Reining in executive pay has been a hot topic especially in the aftermath of the housing crisis followed by the financial meltdown. To fend off a public backlash the house approved legislation ' the Corporate and Financial Institution Compensation Fairness Act of 2009', dubbed as 'say-on-pay' this legislation called for companies to set up advisory boards to oversee pay and allow shareholders to cast a non-binding vote on executive compensation pay. However this legislation is stuck in the senate.

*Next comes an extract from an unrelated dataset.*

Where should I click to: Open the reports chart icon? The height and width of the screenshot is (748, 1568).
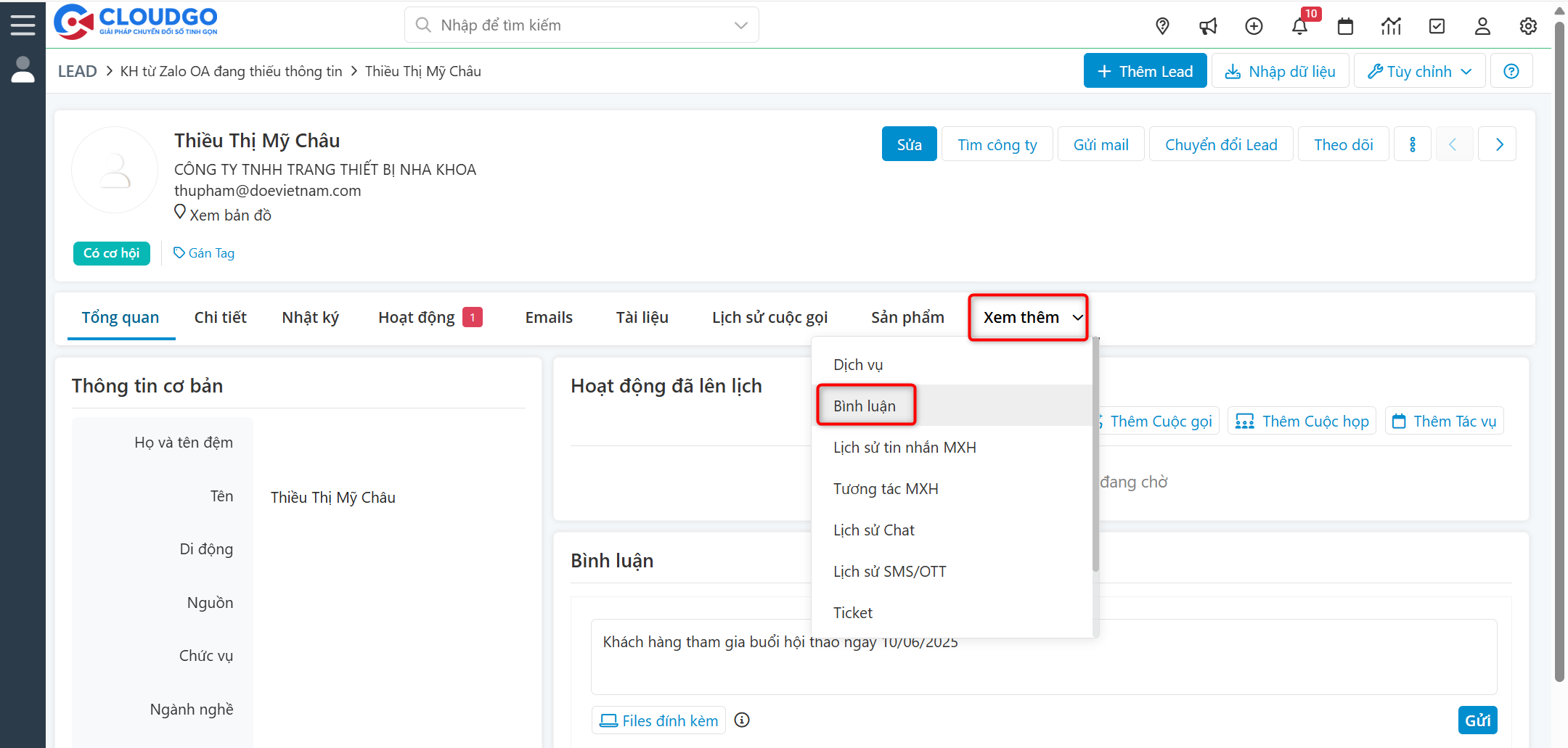[1391, 26]
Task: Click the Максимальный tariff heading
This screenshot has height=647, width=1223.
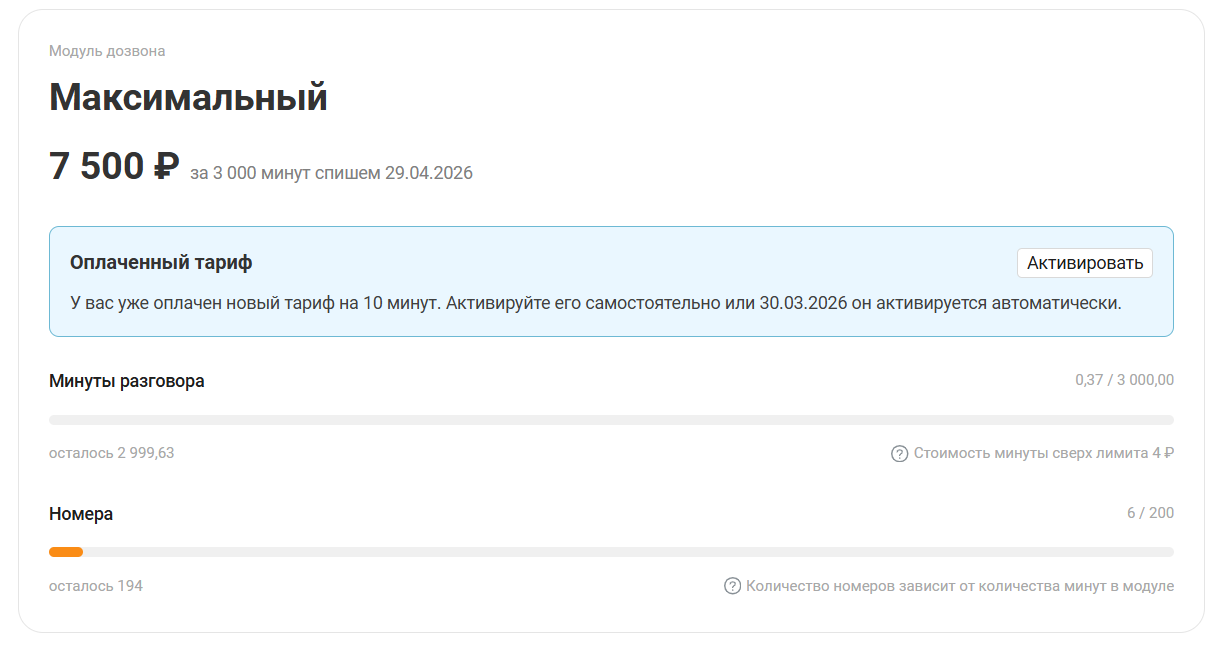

Despite all these ongoing efforts to control executive compensation, I personally think that's executive compensation problems cannot be resolved by legislation. I read an article on the Institutional Investor written by David Adler in which he interviews a finance professor from Stanford: "Any regulatory restriction on compensation
can be and will be circumvented by any financial institution that wants
to do so," asserts Dirk Jenter, a finance professor and executive compensation expert at Stanford Graduate School of Business. "It's an open question
if the public mood will be appeased by subtle reforms like Say onPay rather than more draconian limits on executive pay , but it is crucial to understand that financial engineering is
what these institutions do for a living. If they want to pay an executive pay or a trader in a certain manner, they will find a way." I believe the best way forward is to tie executive compensation to the organization performance. If a company does well then the executives should be compensated well, otherwise they should feel the financial pain when their firms perform dismally.